When applied repeatedly, GD converges to a local minimum of the loss function. To minimize the mean square error, we just need to compute its gradient with respect to the parametsr \varphi:

\begin{aligned} \mathcal{L}(\varphi) &= \nabla_\varphi \mathbb{E}_{s \in \mathcal{S}} [ (V^\pi(s) - V_\varphi(s))^2] \\ &\\ & = \mathbb{E}_{s \in \mathcal{S}} [\nabla_\varphi (V^\pi(s) - V_\varphi(s))^2] \\ &\\ & = \mathbb{E}_{s \in \mathcal{S}} [ - (V^\pi(s) - V_\varphi(s)) \, \nabla_\varphi V_\varphi(s)] \\ \end{aligned}

As it would be too slow to compute the expectation on the whole state space (batch algorithm), we will update the parameters with stochastic gradient descent (SGD):

\Delta \varphi = \eta \, \frac{1}{K} \sum_{k=1}^K (V^\pi(s_k) - V_\varphi(s_k)) \, \nabla_\varphi V_\varphi(s_k)

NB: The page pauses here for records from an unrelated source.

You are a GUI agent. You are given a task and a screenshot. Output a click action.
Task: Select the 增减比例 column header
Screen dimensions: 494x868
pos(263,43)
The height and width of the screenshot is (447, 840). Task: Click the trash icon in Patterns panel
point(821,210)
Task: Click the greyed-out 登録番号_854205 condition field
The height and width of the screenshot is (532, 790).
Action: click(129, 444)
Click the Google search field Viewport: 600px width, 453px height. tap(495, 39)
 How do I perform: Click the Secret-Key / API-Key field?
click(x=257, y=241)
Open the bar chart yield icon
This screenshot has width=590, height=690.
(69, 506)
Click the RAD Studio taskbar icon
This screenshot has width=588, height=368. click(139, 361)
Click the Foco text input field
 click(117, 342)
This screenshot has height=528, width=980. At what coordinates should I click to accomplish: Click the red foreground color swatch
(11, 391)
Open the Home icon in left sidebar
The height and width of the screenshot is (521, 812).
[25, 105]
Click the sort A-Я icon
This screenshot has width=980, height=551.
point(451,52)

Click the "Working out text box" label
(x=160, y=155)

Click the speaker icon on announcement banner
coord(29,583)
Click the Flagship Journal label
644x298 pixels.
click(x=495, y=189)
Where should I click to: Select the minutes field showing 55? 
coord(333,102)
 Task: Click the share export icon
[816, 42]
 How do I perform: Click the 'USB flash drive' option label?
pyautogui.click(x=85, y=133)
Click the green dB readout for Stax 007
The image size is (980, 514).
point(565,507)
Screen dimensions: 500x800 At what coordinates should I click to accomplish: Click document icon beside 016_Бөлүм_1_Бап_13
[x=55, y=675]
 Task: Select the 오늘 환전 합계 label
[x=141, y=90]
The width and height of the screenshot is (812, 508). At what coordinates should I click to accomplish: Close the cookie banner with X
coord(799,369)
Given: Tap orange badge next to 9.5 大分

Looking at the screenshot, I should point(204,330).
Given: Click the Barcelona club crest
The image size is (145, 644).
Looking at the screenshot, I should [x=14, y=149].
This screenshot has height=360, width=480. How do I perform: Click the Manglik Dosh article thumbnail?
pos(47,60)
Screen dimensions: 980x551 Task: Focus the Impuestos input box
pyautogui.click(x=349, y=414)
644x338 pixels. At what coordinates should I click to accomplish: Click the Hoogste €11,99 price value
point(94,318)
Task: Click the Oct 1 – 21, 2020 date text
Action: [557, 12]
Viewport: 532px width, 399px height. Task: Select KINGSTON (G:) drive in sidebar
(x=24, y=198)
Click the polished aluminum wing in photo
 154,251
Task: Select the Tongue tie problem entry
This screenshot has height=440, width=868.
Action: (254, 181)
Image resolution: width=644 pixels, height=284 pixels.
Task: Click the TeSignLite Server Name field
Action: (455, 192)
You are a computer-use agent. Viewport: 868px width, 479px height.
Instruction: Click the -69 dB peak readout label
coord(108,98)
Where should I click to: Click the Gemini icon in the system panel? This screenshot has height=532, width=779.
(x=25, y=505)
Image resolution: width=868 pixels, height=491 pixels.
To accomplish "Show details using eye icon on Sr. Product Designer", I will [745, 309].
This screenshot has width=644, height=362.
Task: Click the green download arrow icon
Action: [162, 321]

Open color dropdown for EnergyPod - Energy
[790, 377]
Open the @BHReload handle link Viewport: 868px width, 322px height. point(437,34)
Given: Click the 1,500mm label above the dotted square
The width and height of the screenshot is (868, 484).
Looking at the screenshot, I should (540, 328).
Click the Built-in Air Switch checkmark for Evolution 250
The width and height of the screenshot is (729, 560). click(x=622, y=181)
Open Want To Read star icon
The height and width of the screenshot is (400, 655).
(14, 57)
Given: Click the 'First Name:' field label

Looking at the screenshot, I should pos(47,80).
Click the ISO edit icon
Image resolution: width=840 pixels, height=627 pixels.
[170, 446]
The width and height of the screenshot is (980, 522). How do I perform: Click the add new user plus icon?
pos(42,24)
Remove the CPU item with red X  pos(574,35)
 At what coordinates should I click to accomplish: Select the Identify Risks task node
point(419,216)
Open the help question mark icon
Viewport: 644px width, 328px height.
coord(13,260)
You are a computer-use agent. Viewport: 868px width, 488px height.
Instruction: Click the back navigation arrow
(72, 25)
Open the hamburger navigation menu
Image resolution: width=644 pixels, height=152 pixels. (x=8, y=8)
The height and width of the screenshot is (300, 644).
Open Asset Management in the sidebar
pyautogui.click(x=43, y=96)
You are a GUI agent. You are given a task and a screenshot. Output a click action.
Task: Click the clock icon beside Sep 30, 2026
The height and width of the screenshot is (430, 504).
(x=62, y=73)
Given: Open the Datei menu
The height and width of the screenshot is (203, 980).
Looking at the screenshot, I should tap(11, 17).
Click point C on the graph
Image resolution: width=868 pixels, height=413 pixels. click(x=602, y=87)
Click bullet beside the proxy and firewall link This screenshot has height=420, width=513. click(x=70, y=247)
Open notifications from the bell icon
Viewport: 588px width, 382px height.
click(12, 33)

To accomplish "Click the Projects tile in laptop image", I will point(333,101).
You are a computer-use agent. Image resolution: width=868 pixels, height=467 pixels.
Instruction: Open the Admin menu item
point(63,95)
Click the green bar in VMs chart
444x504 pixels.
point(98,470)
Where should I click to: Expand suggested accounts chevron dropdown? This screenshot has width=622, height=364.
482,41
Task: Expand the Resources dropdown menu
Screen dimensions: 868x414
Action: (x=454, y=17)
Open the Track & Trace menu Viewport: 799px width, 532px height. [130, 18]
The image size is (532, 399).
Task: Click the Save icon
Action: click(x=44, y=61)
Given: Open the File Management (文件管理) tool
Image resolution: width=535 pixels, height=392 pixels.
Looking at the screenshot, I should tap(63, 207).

where K is the batch size. We can also sample a single state s (online algorithm):

\Delta \varphi = \eta \, (V^\pi(s) - V_\varphi(s)) \, \nabla_\varphi V_\varphi(s)

Unless stated otherwise, we will sample single states in this section, but the parameter updates will be noisy (high variance).

The obtained rule is the delta learning rule of linear regression and classification, with \phi(s) being the input vector and V^\pi(s) - V_\varphi(s) the prediction error. The rule can be used with any function approximator, we only need to be able to differentiate it to get \nabla_\varphi V_\varphi(s). The problem is that we do not know V^\pi(s), as it is what we are trying to estimate. We can replace V^\pi(s) by a sampled estimate using Monte Carlo or TD:

  • Monte Carlo function approximation:

\Delta \varphi = \eta \, (R_t - V_\varphi(s)) \, \nabla_\varphi V_\varphi(s)

  • Temporal Difference function approximation:

\Delta \varphi = \eta \, (r_{t+1} + \gamma \, V_\varphi(s') - V_\varphi(s)) \, \nabla_\varphi V_\varphi(s)

Note that for Temporal Difference, we actually want to minimize the TD reward-prediction error for all states, i.e. the surprise:

\mathcal{L}(\varphi) = \mathbb{E}_{s \in \mathcal{S}} [ (r_{t+1} + \gamma \, V_\varphi(s') - V_\varphi(s))^2]= \mathbb{E}_{s \in \mathcal{S}} [ \delta_t^2]

Gradient Monte Carlo Algorithm for value estimation
  • Algorithm:

    • Initialize the parameter \varphi to 0 or randomly.

    • while not converged:

      1. Generate an episode according to the current policy \pi until a terminal state s_T is reached.

      \tau = (s_o, a_o, r_ 1, s_1, a_1, \ldots, s_T)

      1. For all encountered states s_0, s_1, \ldots, s_{T-1}:

        1. Compute the return R_t = \sum_k \gamma^k r_{t+k+1} .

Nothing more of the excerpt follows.